What the task requires
Every line of the records below that holds the word "span" should be copied out.

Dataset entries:
--- START ---

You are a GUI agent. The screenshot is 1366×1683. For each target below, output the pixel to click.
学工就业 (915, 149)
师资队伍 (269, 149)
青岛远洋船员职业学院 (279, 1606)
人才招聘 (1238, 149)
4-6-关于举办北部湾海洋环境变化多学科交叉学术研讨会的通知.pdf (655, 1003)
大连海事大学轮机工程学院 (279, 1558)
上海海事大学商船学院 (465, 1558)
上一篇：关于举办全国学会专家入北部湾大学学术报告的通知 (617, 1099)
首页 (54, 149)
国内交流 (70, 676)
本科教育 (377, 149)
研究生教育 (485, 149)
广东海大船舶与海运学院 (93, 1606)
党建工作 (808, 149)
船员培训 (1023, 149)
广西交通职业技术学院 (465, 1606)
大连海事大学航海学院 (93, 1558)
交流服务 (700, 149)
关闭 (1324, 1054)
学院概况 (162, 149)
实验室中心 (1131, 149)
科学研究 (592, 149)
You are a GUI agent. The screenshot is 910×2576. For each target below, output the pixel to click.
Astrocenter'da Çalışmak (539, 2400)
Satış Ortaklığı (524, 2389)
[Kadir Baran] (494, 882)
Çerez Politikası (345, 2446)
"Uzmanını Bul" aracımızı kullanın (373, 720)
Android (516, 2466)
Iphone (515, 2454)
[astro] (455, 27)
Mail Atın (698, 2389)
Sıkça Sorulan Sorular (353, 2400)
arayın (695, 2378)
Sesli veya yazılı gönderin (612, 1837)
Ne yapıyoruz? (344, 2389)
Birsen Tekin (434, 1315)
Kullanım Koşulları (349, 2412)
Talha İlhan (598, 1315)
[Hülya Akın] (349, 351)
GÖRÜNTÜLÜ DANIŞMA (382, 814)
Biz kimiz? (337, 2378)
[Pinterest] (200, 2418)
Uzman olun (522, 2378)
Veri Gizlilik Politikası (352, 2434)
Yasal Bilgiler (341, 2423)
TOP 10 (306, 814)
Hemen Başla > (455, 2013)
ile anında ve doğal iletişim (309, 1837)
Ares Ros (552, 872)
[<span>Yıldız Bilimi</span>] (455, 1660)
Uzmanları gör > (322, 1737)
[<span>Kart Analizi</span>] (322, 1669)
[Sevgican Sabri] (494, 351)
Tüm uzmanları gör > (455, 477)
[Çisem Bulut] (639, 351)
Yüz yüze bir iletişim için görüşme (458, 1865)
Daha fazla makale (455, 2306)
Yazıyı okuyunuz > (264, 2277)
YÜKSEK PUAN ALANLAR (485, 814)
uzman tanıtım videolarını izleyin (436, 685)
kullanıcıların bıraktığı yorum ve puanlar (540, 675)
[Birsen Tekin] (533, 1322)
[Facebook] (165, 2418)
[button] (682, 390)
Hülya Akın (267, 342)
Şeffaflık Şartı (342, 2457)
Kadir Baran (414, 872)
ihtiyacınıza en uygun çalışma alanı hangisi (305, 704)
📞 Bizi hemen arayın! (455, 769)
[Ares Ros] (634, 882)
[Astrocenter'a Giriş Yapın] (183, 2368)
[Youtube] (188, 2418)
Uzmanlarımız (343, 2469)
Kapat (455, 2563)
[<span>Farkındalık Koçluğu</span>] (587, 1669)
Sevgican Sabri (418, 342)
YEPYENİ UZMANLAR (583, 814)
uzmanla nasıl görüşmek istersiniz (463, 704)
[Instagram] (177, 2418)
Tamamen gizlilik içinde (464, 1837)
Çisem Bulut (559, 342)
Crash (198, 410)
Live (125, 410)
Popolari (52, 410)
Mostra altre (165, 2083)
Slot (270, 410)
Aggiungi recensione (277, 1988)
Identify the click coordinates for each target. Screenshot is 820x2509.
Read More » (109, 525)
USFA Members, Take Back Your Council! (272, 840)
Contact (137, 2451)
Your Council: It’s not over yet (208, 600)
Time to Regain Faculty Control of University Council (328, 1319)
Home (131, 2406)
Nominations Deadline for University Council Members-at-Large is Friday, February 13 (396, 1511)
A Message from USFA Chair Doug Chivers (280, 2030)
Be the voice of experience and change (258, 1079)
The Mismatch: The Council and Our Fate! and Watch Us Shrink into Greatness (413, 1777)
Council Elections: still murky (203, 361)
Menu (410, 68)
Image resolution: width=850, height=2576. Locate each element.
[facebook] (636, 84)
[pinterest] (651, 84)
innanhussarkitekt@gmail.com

--- END ---

Result of the exercise
[<span>Yıldız Bilimi</span>] (455, 1660)
[<span>Kart Analizi</span>] (322, 1669)
[<span>Farkındalık Koçluğu</span>] (587, 1669)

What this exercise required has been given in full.